Huitre de Bouzigues et de l'étang de Thau 

L’étang de Thau, c’est le plus large point d’eau de l’Occitanie. Situé entre les terres et la mer Méditerranée, il offre un terroir hors du commun sous le soleil du Languedoc-Roussillon. Mèze, Bouzigues et Marseillan, sont des villes à présent réputées pour leurs huîtres à la coquille marbrée et dentelée. Cet étang n’était pourtant à priori pas prédisposé à l’ostréiculture. L’élevage d’huîtres de qualité, en effet, requiert théoriquement le rythme des marées pour alterner la nourriture offerte par l’eau de mer à la chaleur du soleil et à l’oxygène de l’atmosphère. Alors, quelles sont les particularités des huîtres de l’étang de Thau ?

Une invention ingénieuse pour recréer les marées

C’est au début du vingtième siècle qu’un maçon de la région inventa une technique qui consiste à accrocher les huîtres sur des cordes, avec du ciment. Cette technique a permis ce qui s’appelle à présent l’élevage en suspension. Dans cette région de France, les naissains sont laissés sur leurs collecteurs jusqu’à atteindre deux à trois centimètres de taille.
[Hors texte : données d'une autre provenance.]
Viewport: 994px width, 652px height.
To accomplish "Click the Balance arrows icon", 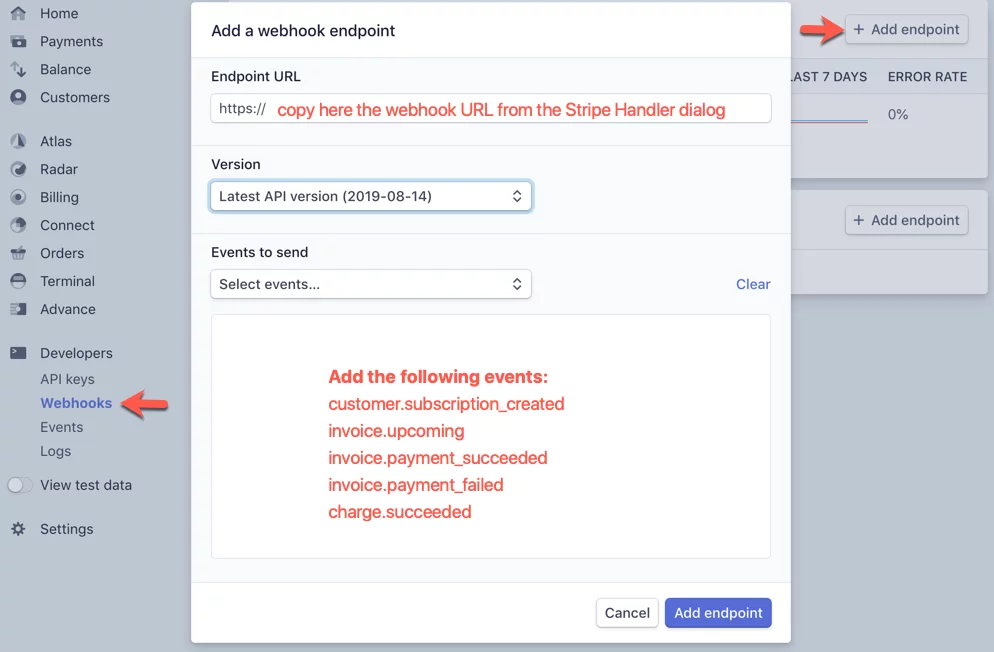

Ensuite, ils sont collés sur des cordes accrochées à des tables d’élevage. Cette technique permet de manuellement ressortir les huîtres de façon à recréer le rythme des marées artificiellement et permettre aux huîtres de s’épanouir pendant deux à trois ans avant d’être commercialisées.
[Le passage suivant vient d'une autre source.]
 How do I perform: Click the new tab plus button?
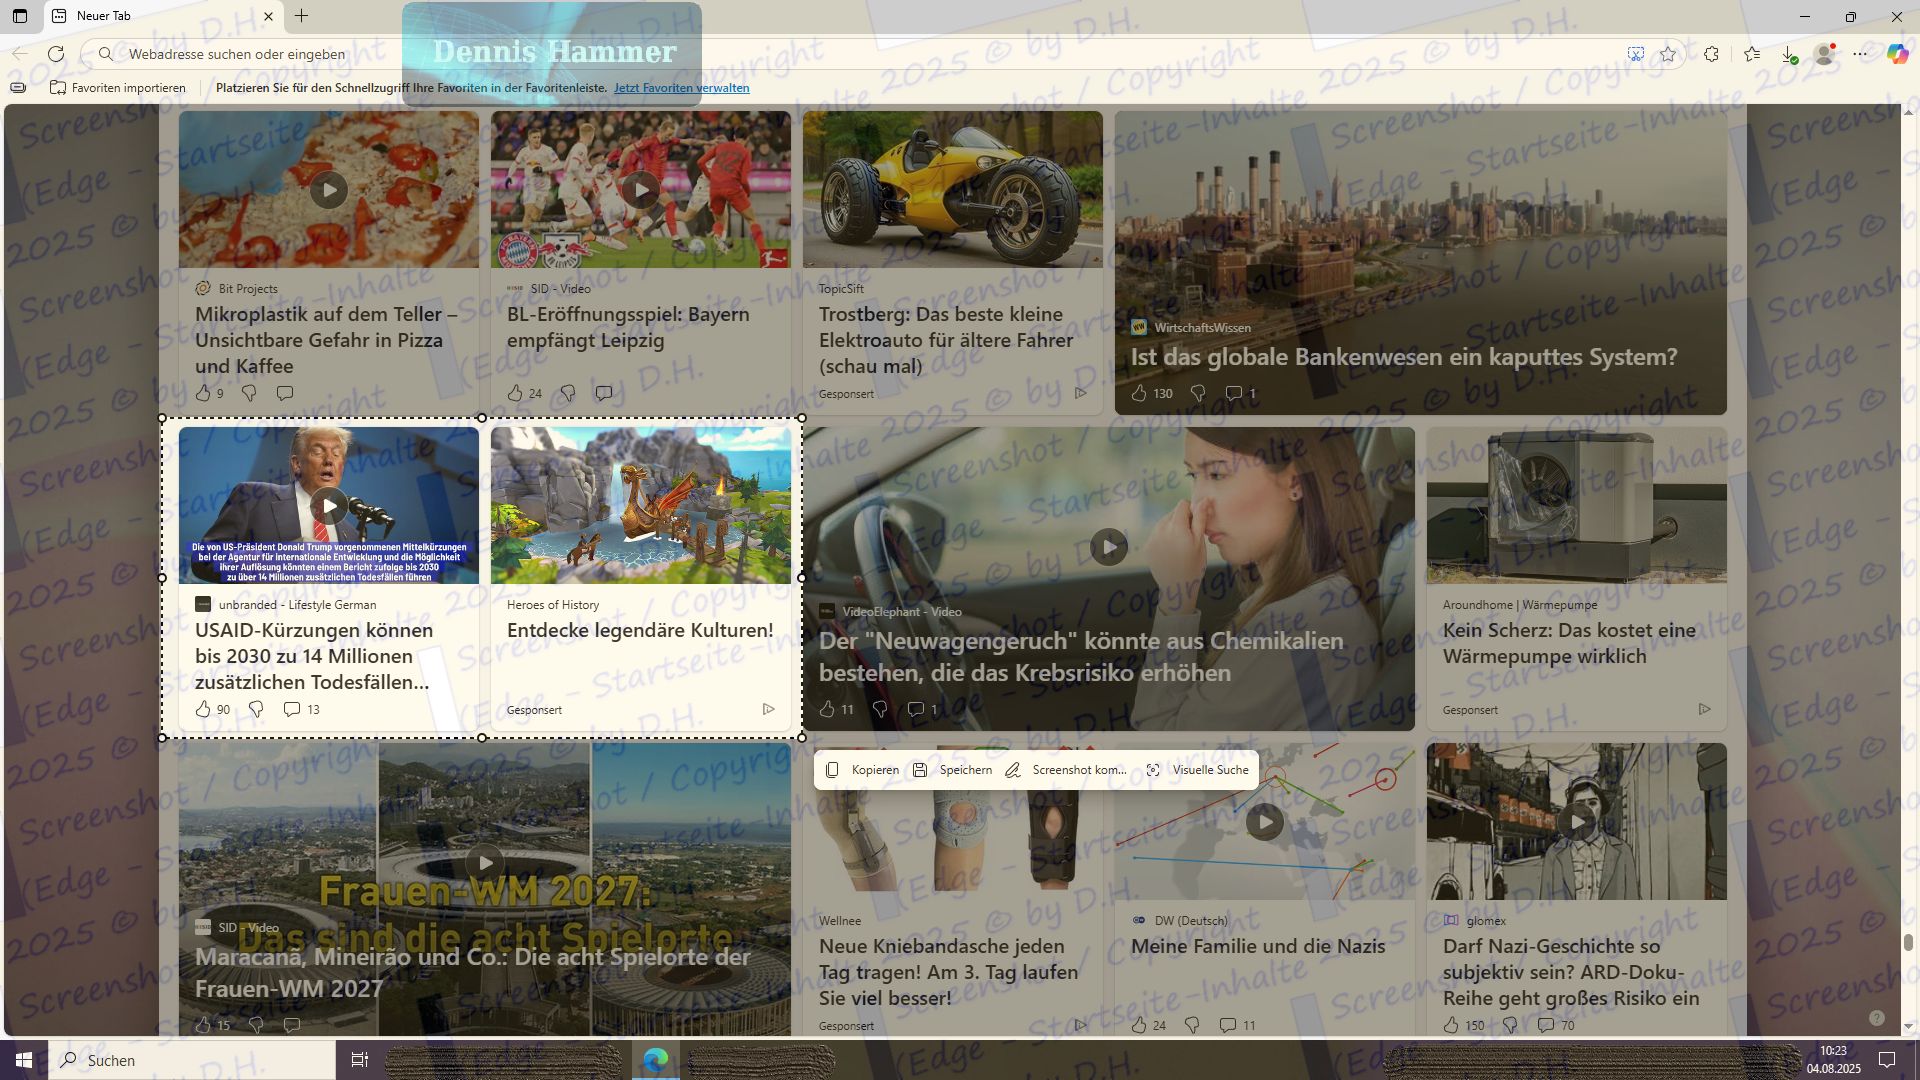coord(301,16)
Un microbiome idéal où les huîtres raffolent de pluie

Les marées présentent un autre avantage, celui d’apporter les nutriments nécessaires et de brasser les eaux d’élevage des huîtres. À Thau, c’est l’eau de pluie qui vient régénérer la vie dans l’eau et favoriser la photosynthèse. Ces conditions sont idéales à l’apparition et la prolifération des planctons, le plat préféré des huîtres. L’environnement est donc idéal à l’ostréiculture, selon des règles radicalement différentes de celles des huîtres de l’Océan Atlantique. 

Les huîtres de Bouzigues : un profil gustatif unique

L’huître de Bouzigues est la plus connue de la région, autant qu’hors de la région par les connaisseurs. Elle est creuse et peut atteindre des taux de chair qui la rende plus charnue que celles de l’Océan, et même que celles des marennes. Leur goût est davantage iodé et salé mais propose une finale sucrée qui équilibre le tout et contribue à leur complexité. Deux grandes catégories d’huîtres se côtoient dans l’étang, les huîtres classiques et les spéciales. Selon la même logique que les dénominations habituelles, l’huître de Bouzigues spéciale est simplement élevée plus longtemps, ce qui lui octroie davantage de chair.